Momentum Proteas Up for Next World Cup Challenge Against Hosts New Zealand

by | Mar 16, 2022

Three matches into their ICC Women’s World Cup campaign, the Momentum Proteas have lived up to their billing as tournament favourites, bagging six points after hard-fought wins over Bangladesh, Pakistan and England.

On Thursday, 17 March, the Suné Luus-led side will face another massive challenge when they come up against hosts New Zealand who will be keen to return to winning ways after a loss to Australia.

So far, South Africa’s bowling has been their stronger skill. Their pace quartet of Shabnim Ismail, Marizanne Kapp, Ayabonga Khaka and Masabata Klaas have accounted for 24 of the 29 wickets taken by the Proteas throughout the tournament. The remaining five wickets have fallen to run outs.

This fact, coupled with South Africa’s struggles with the bat, should mean it is no surprise that all three Player of the Match awards have gone to their seam contingent – Khaka being rewarded for her four-fer against Bangladesh, Ismail’s clutch effort against Pakistan earning her the award, and Kapp’s monumental all-round effort against England meant she was crowned ‘Player of the Match’.

Coming in to the tournament, South Africa’s pace trio of Kapp, Ismail and Khaka was billed “the best in the world”. One look at their numbers, and it would be hard to argue with that statement. As of 16 March 2022, the trio have taken a total of 414 ODI wickets between them at an average of just over 22.

“I have always been very vocal and honest that we have the best seam attack in the world,” Proteas skipper, Dané van Niekerk told gsport.

“I think the beauty of the three of them (Kapp, Ismail and Khaka) is that there is no obvious leader. Yes, I guess you could say Shibs is the leader of the pack in terms of her longevity and incredible contributions for our country, but what I love about them is that they’ve always got each other’s backs. They always want each other to do really well. When somebody doesn’t have the best day, they are the first people that go to their bowling partner, and they are there for each other,” she added.

“You can say Shabnim obviously drives that bowling attack, but Ayabonga has been the silent killer! She’s also come into her own, being a lot more vocal within the setup and I love that. They are just a great unit. They’ve come a long way together and it’s a special partnership,” she added.

_ _ _ _ _

#### Objectives:
A) Using the article on the Proteas' World Cup campaign, state whether each statement agrees with it, answering yes or no and quoting the words that decide it: (i) The four pace bowlers took all 29 of South Africa's wickets in the tournament. (ii) Khaka received the Player of the Match award for the game against Bangladesh. (iii) New Zealand had lost to Australia before facing South Africa.
B) Write the next part of the article on the Proteas' World Cup campaign, picking up after its final sentence.
The records after this point have nothing to do with the article.

#### Provided material:
_ _ _ _ _

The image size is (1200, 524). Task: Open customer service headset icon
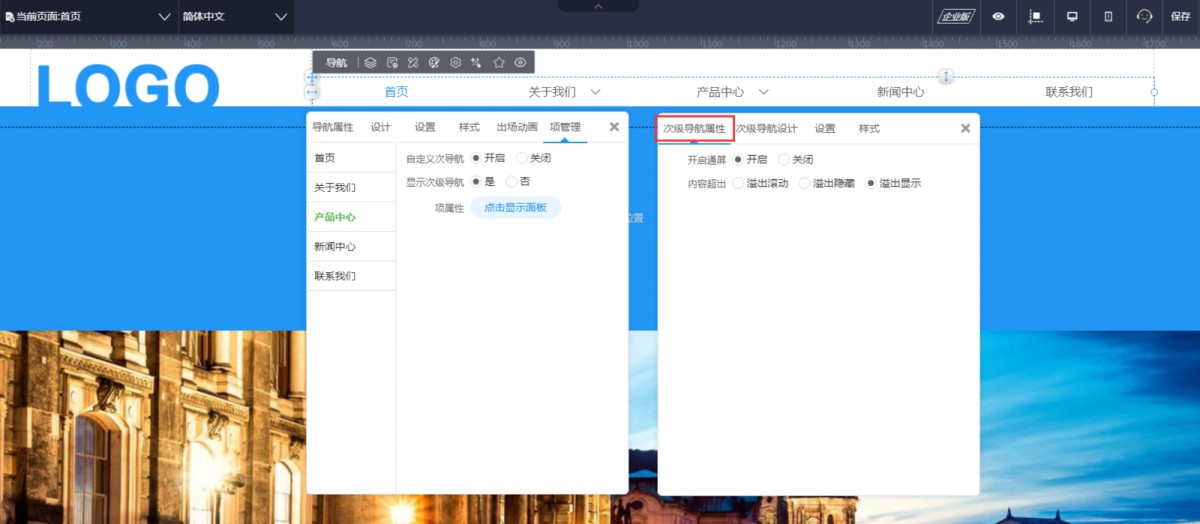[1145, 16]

_ _ _ _ _

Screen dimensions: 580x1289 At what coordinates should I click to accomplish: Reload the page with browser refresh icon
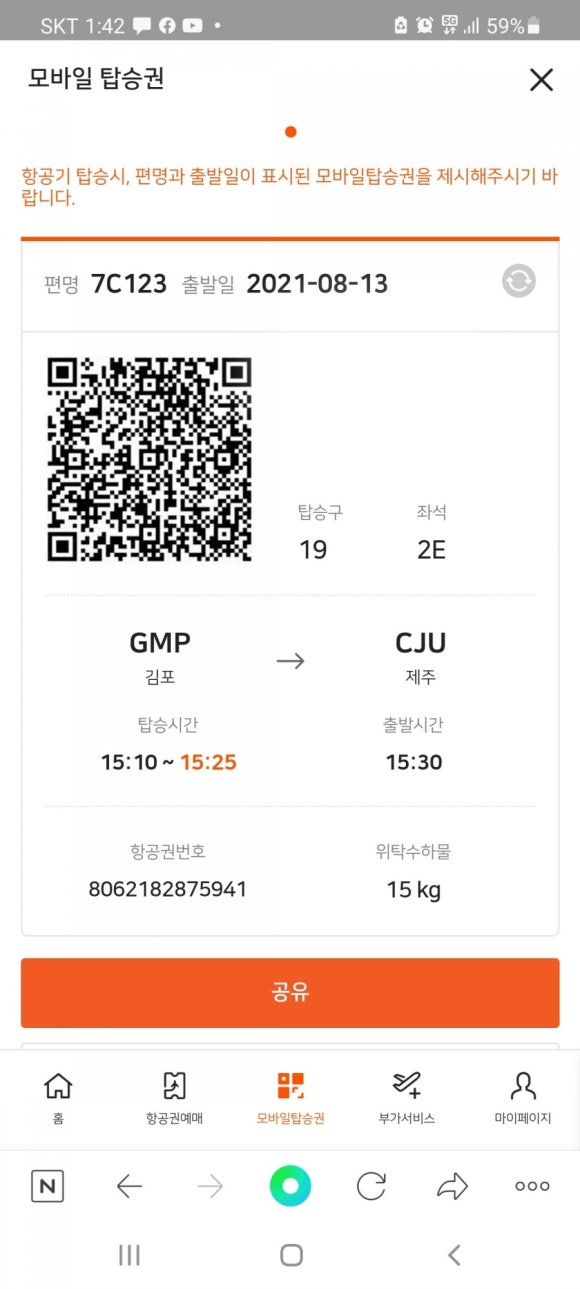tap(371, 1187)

_ _ _ _ _

#### Answers per task:
A)
(i) No: "have accounted for 24 of the 29 wickets taken by the Proteas throughout the tournament. The remaining five wickets have fallen to run outs."
(ii) Yes: "Khaka being rewarded for her four-fer against Bangladesh"
(iii) Yes: "hosts New Zealand who will be keen to return to winning ways after a loss to Australia"

B)
While the main trio have been at the centre of South Africa’s success so far, Klaas too has played a very important role. In three matches, she has picked up five wickets at an average just over 21 and also has the best economy rate within the team (3.85). She has shown the ability to strike in the middle overs, dismissing the likes of Natalie Sciver, Tammy Beaumont and Omaima Sohail.

South Africa’s seamers in CWC22 so far

M Kapp329.385/4515.6222.14.23
A Khaka33074/3219.1425.74.46
M Klaas32852/2321.6033.63.85
S Ismail324.543/4124.2537.23.90

Since her return to international cricket in 2015, Klaas has struggled to find a consistent spot in South Africa’s playing XI. Only in 2016 and 2018 did she feature in more than 10 ODIs in a year. However, in the absence of van Niekerk in this tournament, the right-armer has received more consistent opportunities and taken her chances with both hands. Her consistency has been a standout through the World Cup so far, even earning the praise of fellow seamer, Kapp.

“I think over the years “Klaasy” has been very unlucky not to have played as many games because it’s very rare that you would play four frontline seamers. But now that she’s given the chance, we see what she’s capable of, and I think she’s been absolutely brilliant for us. The first few games as well, she’s taken crucial wickets for us, and it was just so good to see her performing out there today,” Kapp said in the post-match press conference on Monday, 14 March.

Klaas has combined well with Khaka and the spin duo of Luus and Tryon to dry up the runs in the middle overs. She has also worked up a decent pace, clocking around 115 kmph against England. Her accuracy and subtle variation have made her hard to score off, thus piling up dot ball pressure on the opposition batters, thus picking up wickets as well.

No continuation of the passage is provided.